Speaker 3:Yeah, that's a great question. You know, we're already thinking about this summer's internship program. Um, and going forward as a leadership team, we do wanna lean on people like Alden who have gone through the program before, uh, incorporate things that worked and, and you know, maybe tweak some things that we think we could do better. But I think one of the pieces of feedback we got last year was, uh, well the virtual component of it was great. They like the opportunity for more in-person events. So that's one of the things we wanna do is get, you know, interns that want the ability to meet in person together over the course of the summer. So whether that's be small, um, team events or you know, for the larger paranoid organization, we wanna work on that. Uh, and then to answer your last question, the best way for people to become part of the, uh, internship program is to go to our website, the paranoid sports slash jobs. So all of our internship postings are gonna be on the website. Um, we've already received a number of applications for this current summer, but you know, it never hurts to apply. They're still open. Um, please go to the website and check those out and see if something's of interest to you. And usually the best time to look for those postings and apply is at the end of fall. So that's when we typically open those up. Uh, but yeah, definitely check out our website. We have a lot of other cool stuff on the website too, so make sure to check that out.

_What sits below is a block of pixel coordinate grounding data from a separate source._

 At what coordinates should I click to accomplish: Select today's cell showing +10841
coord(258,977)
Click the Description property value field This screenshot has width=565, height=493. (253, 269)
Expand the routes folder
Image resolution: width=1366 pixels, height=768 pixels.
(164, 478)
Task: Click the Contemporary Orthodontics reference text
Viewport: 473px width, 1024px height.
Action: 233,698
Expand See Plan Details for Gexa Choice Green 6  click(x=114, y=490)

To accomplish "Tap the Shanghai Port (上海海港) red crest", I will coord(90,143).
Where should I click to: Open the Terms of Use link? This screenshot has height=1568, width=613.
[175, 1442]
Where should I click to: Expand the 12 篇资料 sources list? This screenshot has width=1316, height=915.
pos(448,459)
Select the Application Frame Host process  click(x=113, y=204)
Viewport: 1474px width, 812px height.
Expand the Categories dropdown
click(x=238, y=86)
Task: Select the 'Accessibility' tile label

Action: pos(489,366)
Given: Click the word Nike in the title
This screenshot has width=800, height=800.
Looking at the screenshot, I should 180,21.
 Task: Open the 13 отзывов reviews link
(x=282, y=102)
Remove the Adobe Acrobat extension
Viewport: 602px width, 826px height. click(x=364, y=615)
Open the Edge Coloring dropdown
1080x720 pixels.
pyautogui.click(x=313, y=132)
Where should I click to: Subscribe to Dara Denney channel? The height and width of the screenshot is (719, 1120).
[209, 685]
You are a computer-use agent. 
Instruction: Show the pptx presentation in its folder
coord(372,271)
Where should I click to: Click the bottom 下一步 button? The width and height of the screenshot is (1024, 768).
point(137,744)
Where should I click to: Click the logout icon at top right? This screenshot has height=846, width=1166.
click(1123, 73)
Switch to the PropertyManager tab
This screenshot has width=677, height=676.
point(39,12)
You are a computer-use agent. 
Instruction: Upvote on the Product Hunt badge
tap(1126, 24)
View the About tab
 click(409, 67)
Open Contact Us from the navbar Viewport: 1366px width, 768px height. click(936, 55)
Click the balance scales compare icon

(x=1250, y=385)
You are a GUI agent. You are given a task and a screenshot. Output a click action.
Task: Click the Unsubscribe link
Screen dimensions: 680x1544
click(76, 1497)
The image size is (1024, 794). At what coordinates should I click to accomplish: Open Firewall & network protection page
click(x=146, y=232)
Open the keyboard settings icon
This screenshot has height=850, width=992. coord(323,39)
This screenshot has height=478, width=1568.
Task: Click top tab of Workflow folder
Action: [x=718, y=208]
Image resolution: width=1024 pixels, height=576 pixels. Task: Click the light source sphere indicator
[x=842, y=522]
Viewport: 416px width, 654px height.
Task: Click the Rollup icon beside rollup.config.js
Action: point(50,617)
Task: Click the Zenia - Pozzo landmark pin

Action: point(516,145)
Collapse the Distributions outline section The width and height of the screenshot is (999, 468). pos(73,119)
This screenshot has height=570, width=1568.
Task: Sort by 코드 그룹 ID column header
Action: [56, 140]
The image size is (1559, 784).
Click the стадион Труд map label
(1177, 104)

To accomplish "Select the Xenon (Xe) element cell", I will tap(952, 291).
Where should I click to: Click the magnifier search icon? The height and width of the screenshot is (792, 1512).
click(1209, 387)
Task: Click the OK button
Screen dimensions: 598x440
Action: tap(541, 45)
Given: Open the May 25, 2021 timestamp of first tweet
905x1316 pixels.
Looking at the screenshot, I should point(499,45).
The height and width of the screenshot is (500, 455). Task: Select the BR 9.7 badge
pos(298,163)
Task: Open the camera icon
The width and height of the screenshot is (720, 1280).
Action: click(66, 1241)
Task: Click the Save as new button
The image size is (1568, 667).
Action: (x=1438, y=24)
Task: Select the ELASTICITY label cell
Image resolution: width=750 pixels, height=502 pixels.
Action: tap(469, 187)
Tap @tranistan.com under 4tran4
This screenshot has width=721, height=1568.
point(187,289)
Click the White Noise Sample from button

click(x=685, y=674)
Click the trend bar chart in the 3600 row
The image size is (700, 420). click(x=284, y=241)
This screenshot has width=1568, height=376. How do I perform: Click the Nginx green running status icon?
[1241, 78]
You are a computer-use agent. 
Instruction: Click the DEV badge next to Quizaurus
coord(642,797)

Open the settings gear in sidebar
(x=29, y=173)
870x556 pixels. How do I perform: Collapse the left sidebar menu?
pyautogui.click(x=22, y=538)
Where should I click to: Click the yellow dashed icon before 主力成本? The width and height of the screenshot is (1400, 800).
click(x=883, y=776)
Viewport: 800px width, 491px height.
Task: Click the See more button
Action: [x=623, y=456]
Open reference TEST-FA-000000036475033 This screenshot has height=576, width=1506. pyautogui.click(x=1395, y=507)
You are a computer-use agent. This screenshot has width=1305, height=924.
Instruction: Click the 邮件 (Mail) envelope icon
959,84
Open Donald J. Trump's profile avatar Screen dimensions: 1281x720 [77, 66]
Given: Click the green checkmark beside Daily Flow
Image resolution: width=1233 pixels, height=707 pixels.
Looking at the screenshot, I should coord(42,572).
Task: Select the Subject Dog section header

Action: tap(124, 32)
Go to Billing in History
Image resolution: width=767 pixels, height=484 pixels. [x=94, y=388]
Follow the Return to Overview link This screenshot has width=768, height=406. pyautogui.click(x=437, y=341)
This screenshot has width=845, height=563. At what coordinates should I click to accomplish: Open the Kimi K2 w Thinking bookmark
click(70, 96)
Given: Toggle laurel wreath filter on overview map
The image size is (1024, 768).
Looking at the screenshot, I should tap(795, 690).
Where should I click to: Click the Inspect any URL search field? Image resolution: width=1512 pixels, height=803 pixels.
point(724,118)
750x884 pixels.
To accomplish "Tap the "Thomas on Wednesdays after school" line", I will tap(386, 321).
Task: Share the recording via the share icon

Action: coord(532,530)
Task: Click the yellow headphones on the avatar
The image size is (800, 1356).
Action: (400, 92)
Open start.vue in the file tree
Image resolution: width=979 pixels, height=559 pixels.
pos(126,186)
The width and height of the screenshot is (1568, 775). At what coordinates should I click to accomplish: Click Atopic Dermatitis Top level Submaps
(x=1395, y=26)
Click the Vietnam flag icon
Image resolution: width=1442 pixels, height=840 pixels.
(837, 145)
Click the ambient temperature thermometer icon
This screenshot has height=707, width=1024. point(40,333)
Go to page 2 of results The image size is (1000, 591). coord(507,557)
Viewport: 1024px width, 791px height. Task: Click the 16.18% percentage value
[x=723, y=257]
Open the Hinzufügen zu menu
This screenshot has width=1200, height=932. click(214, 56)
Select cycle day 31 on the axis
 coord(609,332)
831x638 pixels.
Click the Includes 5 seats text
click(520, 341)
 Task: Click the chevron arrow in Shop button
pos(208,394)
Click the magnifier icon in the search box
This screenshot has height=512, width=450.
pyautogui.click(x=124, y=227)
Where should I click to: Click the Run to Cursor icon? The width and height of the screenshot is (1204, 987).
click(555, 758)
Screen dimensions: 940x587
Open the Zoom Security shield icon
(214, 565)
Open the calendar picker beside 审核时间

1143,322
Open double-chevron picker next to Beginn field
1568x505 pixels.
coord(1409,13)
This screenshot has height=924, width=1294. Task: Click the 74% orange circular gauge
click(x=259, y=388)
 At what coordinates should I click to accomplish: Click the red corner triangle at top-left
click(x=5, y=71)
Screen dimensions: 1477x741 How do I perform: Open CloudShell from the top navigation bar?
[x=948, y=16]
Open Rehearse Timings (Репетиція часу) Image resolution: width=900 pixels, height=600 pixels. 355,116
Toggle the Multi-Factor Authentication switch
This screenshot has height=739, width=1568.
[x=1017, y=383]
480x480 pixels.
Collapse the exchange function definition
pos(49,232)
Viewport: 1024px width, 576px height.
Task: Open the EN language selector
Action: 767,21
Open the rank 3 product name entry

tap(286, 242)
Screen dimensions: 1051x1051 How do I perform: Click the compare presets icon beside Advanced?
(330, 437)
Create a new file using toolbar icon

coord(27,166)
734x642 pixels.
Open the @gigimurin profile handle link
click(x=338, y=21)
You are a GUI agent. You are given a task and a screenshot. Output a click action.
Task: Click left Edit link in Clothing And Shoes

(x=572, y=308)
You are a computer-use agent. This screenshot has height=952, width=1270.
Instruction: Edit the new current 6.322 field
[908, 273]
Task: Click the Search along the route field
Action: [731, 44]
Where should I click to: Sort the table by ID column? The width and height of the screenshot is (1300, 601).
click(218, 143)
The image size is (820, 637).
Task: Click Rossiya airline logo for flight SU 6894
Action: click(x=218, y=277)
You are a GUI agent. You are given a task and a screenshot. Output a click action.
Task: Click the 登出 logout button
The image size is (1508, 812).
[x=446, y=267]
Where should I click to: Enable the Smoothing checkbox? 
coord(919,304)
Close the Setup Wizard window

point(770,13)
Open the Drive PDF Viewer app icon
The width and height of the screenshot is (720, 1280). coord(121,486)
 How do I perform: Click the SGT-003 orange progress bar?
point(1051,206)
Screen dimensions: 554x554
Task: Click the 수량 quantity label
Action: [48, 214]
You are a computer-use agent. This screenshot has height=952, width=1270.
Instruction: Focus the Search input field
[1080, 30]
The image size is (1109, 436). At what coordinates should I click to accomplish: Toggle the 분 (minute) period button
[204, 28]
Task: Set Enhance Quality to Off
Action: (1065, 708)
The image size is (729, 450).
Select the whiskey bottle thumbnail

Speaker 2:I don't have a whole lot to add here because to be completely honest, like Chris is the internship program guy now, like I just get to take credit for like starting it, but like he does pretty much all the work so like credit where it is due on that. I appreciate that man. Um, but with that being said, folks like this has been super fun. I'm, I am always and will always continue to be excited about interns going forward. Hell we're fires bringing in too this year, which is super exciting to me. Um, hopefully we'll continue to do that going forward. Um, Chris Alden, I cannot thank you enough for the time coming and chatting with us Mr. Aif. Yes, yes. It's great to be back. As always. It is a pleasure to get a chance to co-host with you, my friend. Yeah,
Speaker 1:Let's not make it too long again, man.
Speaker 2:I know, right. And with that said, I guess the last thing that I really have to say is Alden, get back to work.
Speaker 1:<laugh> episode, everybody.